The Advanced Vehicle Research Center will begin construction on a 20,000- square-foot research and design on 13.8 on Stinson Drive in the city.
In addition, the company plans to build a closed-loop natural terrain track on a 63-acre site near Danville Regional Airport.
The track will be used to test manned and unmanned military vehicles and off-road vehicles.
Blairs Construction Inc. in Gretna is building the new facility.
Construction is scheduled to be completed in the spring.
The center has a commercial initiative to convert hybrid Toyota Priuses to Plug-In Hybrid Electric Vehicles.
Other initiatives include natural gas conversion and hydrogen mobile generation.
The facility will create at least 30 jobs with an average salary of $50,000.
"We see the Danville area as the perfect place for our expansion, and we're very enthusiastic about beginning construction," said Dick Dell, executive director of the Advanced Vehicle Research Center.

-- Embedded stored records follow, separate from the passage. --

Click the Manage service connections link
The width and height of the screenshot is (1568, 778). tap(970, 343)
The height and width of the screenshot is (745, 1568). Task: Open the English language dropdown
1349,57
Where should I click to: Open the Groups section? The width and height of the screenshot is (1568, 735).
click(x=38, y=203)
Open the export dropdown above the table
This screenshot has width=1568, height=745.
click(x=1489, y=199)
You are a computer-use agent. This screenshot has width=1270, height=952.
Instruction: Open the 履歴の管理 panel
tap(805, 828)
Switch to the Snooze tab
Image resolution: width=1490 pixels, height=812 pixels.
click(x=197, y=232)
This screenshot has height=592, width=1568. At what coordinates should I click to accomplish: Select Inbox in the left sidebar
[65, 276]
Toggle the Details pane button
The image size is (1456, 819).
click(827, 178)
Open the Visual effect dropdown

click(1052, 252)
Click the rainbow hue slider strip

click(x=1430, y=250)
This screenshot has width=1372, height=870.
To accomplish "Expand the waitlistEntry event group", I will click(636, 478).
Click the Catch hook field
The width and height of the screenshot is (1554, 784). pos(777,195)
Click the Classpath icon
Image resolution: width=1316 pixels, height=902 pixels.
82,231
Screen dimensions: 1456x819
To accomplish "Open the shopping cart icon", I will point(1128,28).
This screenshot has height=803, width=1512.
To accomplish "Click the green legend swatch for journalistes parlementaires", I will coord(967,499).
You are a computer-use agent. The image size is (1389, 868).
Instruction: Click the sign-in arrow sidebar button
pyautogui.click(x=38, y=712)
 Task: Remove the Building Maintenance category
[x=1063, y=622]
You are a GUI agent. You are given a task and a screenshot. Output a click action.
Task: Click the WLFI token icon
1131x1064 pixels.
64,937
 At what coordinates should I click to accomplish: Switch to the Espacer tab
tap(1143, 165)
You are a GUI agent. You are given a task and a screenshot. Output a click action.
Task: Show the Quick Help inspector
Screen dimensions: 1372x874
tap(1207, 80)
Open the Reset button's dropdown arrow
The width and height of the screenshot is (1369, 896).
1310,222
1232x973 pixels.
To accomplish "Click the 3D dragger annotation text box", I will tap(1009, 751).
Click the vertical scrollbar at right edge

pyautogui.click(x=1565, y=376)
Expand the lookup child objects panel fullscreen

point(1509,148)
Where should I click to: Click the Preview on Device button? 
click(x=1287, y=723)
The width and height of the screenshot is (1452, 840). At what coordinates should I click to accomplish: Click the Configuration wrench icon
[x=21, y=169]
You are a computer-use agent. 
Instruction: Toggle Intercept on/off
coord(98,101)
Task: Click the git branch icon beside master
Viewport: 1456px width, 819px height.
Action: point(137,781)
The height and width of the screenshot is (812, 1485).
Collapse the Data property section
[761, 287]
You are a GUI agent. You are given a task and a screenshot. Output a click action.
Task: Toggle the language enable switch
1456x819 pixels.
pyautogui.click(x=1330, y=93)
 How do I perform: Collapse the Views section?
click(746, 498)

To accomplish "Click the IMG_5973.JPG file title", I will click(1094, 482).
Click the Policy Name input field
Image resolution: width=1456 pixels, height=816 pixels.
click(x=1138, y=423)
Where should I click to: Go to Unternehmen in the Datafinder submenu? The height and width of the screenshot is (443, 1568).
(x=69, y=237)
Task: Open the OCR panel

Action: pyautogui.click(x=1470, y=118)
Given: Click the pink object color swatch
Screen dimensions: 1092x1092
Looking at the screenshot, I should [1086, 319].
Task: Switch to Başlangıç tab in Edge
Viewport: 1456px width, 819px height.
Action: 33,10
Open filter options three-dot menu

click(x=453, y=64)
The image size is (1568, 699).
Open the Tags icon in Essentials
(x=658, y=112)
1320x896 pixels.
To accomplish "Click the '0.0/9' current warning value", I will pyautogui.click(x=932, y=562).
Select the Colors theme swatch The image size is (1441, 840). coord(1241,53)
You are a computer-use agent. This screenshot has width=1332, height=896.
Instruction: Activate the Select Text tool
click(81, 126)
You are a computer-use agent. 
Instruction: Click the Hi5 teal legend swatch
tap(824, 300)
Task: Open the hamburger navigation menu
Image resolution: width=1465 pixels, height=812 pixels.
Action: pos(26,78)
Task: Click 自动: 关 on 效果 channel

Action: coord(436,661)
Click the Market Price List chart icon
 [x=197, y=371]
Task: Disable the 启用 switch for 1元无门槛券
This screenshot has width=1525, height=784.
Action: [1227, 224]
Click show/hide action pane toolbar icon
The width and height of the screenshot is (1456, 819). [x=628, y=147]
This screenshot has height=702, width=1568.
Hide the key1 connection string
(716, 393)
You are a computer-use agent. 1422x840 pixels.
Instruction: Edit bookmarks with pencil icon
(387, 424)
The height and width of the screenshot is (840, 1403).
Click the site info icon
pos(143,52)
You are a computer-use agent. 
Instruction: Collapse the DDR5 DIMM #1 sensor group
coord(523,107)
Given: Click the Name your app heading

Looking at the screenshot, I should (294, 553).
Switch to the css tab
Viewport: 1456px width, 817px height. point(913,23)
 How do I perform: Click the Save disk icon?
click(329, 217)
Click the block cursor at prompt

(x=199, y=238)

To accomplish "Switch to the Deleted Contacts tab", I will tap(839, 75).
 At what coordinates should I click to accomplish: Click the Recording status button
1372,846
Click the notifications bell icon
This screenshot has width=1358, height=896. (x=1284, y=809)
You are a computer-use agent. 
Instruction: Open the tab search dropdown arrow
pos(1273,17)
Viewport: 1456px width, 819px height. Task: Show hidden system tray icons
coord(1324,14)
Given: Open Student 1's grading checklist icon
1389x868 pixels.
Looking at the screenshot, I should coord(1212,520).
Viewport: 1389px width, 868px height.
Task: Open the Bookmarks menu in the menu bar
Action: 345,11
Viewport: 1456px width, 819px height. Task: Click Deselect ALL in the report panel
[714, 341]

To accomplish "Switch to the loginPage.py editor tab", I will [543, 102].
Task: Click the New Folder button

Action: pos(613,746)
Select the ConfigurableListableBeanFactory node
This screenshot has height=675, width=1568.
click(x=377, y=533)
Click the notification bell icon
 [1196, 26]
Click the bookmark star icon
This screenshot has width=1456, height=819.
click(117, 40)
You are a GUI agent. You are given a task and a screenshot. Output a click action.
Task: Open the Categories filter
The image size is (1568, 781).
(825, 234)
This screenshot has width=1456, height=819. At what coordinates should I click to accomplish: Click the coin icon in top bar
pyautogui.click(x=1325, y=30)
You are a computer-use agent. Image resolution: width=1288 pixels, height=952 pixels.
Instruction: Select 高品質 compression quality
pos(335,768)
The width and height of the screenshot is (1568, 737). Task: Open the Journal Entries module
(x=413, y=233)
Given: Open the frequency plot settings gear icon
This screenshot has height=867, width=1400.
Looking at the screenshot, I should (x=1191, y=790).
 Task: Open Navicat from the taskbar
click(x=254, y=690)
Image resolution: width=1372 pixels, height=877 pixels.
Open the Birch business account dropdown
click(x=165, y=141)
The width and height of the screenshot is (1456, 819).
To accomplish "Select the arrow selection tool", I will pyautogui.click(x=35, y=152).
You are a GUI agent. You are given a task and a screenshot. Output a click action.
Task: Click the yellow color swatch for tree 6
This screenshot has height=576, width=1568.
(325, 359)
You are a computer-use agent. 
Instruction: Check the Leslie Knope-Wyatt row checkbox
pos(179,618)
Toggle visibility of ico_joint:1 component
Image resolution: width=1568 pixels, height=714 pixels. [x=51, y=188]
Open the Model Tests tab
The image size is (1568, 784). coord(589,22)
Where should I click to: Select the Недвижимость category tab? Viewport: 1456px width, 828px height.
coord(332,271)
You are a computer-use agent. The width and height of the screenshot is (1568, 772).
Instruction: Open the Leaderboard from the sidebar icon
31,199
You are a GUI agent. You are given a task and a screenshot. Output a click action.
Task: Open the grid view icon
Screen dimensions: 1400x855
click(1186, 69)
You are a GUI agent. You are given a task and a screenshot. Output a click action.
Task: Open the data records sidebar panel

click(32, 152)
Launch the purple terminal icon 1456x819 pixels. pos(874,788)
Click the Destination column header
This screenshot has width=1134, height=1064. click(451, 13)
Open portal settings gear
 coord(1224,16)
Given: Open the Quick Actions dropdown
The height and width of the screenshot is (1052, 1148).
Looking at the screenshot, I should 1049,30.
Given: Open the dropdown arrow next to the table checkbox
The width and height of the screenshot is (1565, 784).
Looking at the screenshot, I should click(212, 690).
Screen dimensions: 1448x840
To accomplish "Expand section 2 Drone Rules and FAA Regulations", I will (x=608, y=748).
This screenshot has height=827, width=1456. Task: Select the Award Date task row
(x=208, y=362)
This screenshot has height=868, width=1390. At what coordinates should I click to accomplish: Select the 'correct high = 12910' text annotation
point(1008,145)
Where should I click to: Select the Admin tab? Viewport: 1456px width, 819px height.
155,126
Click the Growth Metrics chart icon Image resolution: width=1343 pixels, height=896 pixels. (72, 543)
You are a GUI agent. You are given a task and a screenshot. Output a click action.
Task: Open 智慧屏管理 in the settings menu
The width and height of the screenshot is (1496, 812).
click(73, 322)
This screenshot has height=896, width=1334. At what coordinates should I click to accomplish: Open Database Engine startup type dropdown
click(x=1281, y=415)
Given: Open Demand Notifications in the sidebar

Dell said the region already has significant assets that support the automotive industry such as Virginia International Raceway and Institute for Advanced Learning and Research.
County and city officials welcomed the new research center.
"This is phenomenal for this time of year," said Pittsylvania County Board of Supervisors Chairman Coy Harville. "This is a real Thanksgiving present to the economy of the area."
Danville Mayor Sherman Saunders believes the research center will expans and bring even more jobs to the region.
"We are very pleased to see more progress in our region," Saunders said.